## [Task requirements]
Turn the lines below into a JSON list of strings, one string per line, with blank lines left out.

## [Records for the task]
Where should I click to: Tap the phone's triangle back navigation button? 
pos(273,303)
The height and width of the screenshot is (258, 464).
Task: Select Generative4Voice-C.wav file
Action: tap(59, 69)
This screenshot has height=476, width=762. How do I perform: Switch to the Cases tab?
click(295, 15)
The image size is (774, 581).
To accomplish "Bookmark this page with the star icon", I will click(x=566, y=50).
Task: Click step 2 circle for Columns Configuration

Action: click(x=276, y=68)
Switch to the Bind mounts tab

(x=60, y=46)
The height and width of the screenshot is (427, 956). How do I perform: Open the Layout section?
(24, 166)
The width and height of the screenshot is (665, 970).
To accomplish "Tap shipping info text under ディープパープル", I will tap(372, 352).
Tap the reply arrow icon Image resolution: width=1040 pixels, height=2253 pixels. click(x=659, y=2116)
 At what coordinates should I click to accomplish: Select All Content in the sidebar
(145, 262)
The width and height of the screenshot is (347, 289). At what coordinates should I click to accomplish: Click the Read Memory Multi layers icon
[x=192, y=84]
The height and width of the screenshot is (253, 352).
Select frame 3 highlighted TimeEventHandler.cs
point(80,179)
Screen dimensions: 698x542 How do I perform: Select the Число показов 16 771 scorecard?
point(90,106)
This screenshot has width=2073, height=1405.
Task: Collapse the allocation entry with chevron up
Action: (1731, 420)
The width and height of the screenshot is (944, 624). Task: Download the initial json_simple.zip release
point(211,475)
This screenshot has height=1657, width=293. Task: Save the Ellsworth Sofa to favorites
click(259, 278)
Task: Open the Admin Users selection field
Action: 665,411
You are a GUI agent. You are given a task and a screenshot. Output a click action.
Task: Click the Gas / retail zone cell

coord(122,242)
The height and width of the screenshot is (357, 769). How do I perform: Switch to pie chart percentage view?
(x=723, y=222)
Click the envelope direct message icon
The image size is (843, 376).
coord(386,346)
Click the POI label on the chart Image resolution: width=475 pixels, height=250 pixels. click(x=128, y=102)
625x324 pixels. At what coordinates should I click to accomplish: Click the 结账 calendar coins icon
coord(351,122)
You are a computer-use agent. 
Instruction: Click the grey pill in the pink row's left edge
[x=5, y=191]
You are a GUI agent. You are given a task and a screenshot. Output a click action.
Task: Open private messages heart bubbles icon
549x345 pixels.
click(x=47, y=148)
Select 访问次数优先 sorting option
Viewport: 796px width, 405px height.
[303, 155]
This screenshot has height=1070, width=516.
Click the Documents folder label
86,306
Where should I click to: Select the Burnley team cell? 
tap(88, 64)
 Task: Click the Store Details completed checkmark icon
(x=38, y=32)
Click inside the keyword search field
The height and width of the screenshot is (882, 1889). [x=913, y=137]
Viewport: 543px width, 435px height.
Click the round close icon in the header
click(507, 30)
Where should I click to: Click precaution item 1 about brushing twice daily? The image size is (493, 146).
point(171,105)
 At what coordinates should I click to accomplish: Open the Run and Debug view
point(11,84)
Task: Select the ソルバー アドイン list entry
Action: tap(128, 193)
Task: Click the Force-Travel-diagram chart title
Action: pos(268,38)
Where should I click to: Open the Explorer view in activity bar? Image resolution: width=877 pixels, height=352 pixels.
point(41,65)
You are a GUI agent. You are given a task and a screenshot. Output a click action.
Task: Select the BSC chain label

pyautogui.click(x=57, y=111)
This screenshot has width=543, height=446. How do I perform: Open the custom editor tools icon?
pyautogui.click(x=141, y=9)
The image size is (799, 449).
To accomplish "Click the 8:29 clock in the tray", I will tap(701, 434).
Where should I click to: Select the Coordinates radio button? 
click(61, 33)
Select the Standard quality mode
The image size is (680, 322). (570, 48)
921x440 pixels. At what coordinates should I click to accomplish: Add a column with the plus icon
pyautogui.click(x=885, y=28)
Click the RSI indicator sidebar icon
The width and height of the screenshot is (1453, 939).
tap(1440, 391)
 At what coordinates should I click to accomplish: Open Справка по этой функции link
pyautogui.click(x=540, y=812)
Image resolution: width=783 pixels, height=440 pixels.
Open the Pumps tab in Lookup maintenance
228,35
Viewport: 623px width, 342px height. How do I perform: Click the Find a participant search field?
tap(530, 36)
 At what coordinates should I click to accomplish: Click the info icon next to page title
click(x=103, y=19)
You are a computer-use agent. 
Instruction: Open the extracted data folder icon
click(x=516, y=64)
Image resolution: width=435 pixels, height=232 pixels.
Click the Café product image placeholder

## [Exercise solution]
[
  "Where should I click to: Tap the phone's triangle back navigation button? ",
  "pos(273,303)",
  "The height and width of the screenshot is (258, 464).",
  "Task: Select Generative4Voice-C.wav file",
  "Action: tap(59, 69)",
  "This screenshot has height=476, width=762. How do I perform: Switch to the Cases tab?",
  "click(295, 15)",
  "The image size is (774, 581).",
  "To accomplish \"Bookmark this page with the star icon\", I will click(x=566, y=50).",
  "Task: Click step 2 circle for Columns Configuration",
  "Action: click(x=276, y=68)",
  "Switch to the Bind mounts tab",
  "(x=60, y=46)",
  "The height and width of the screenshot is (427, 956). How do I perform: Open the Layout section?",
  "(24, 166)",
  "The width and height of the screenshot is (665, 970).",
  "To accomplish \"Tap shipping info text under ディープパープル\", I will tap(372, 352).",
  "Tap the reply arrow icon Image resolution: width=1040 pixels, height=2253 pixels. click(x=659, y=2116)",
  " At what coordinates should I click to accomplish: Select All Content in the sidebar",
  "(145, 262)",
  "The width and height of the screenshot is (347, 289). At what coordinates should I click to accomplish: Click the Read Memory Multi layers icon",
  "[x=192, y=84]",
  "The height and width of the screenshot is (253, 352).",
  "Select frame 3 highlighted TimeEventHandler.cs",
  "point(80,179)",
  "Screen dimensions: 698x542 How do I perform: Select the Число показов 16 771 scorecard?",
  "point(90,106)",
  "This screenshot has width=2073, height=1405.",
  "Task: Collapse the allocation entry with chevron up",
  "Action: (1731, 420)",
  "The width and height of the screenshot is (944, 624). Task: Download the initial json_simple.zip release",
  "point(211,475)",
  "This screenshot has height=1657, width=293. Task: Save the Ellsworth Sofa to favorites",
  "click(259, 278)",
  "Task: Open the Admin Users selection field",
  "Action: 665,411",
  "You are a GUI agent. You are given a task and a screenshot. Output a click action.",
  "Task: Click the Gas / retail zone cell",
  "coord(122,242)",
  "The height and width of the screenshot is (357, 769). How do I perform: Switch to pie chart percentage view?",
  "(x=723, y=222)",
  "Click the envelope direct message icon",
  "The image size is (843, 376).",
  "coord(386,346)",
  "Click the POI label on the chart Image resolution: width=475 pixels, height=250 pixels. click(x=128, y=102)",
  "625x324 pixels. At what coordinates should I click to accomplish: Click the 结账 calendar coins icon",
  "coord(351,122)",
  "You are a computer-use agent. ",
  "Instruction: Click the grey pill in the pink row's left edge",
  "[x=5, y=191]",
  "You are a GUI agent. You are given a task and a screenshot. Output a click action.",
  "Task: Open private messages heart bubbles icon",
  "549x345 pixels.",
  "click(x=47, y=148)",
  "Select 访问次数优先 sorting option",
  "Viewport: 796px width, 405px height.",
  "[303, 155]",
  "This screenshot has height=1070, width=516.",
  "Click the Documents folder label",
  "86,306",
  "Where should I click to: Select the Burnley team cell? ",
  "tap(88, 64)",
  " Task: Click the Store Details completed checkmark icon",
  "(x=38, y=32)",
  "Click inside the keyword search field",
  "The height and width of the screenshot is (882, 1889). [x=913, y=137]",
  "Viewport: 543px width, 435px height.",
  "Click the round close icon in the header",
  "click(507, 30)",
  "Where should I click to: Click precaution item 1 about brushing twice daily? The image size is (493, 146).",
  "point(171,105)",
  " At what coordinates should I click to accomplish: Open the Run and Debug view",
  "point(11,84)",
  "Task: Select the ソルバー アドイン list entry",
  "Action: tap(128, 193)",
  "Task: Click the Force-Travel-diagram chart title",
  "Action: pos(268,38)",
  "Where should I click to: Open the Explorer view in activity bar? Image resolution: width=877 pixels, height=352 pixels.",
  "point(41,65)",
  "You are a GUI agent. You are given a task and a screenshot. Output a click action.",
  "Task: Select the BSC chain label",
  "pyautogui.click(x=57, y=111)",
  "This screenshot has width=543, height=446. How do I perform: Open the custom editor tools icon?",
  "pyautogui.click(x=141, y=9)",
  "The image size is (799, 449).",
  "To accomplish \"Click the 8:29 clock in the tray\", I will tap(701, 434).",
  "Where should I click to: Select the Coordinates radio button? ",
  "click(61, 33)",
  "Select the Standard quality mode",
  "The image size is (680, 322). (570, 48)",
  "921x440 pixels. At what coordinates should I click to accomplish: Add a column with the plus icon",
  "pyautogui.click(x=885, y=28)",
  "Click the RSI indicator sidebar icon",
  "The width and height of the screenshot is (1453, 939).",
  "tap(1440, 391)",
  " At what coordinates should I click to accomplish: Open Справка по этой функции link",
  "pyautogui.click(x=540, y=812)",
  "Image resolution: width=783 pixels, height=440 pixels.",
  "Open the Pumps tab in Lookup maintenance",
  "228,35",
  "Viewport: 623px width, 342px height. How do I perform: Click the Find a participant search field?",
  "tap(530, 36)",
  " At what coordinates should I click to accomplish: Click the info icon next to page title",
  "click(x=103, y=19)",
  "You are a computer-use agent. ",
  "Instruction: Open the extracted data folder icon",
  "click(x=516, y=64)",
  "Image resolution: width=435 pixels, height=232 pixels.",
  "Click the Café product image placeholder"
]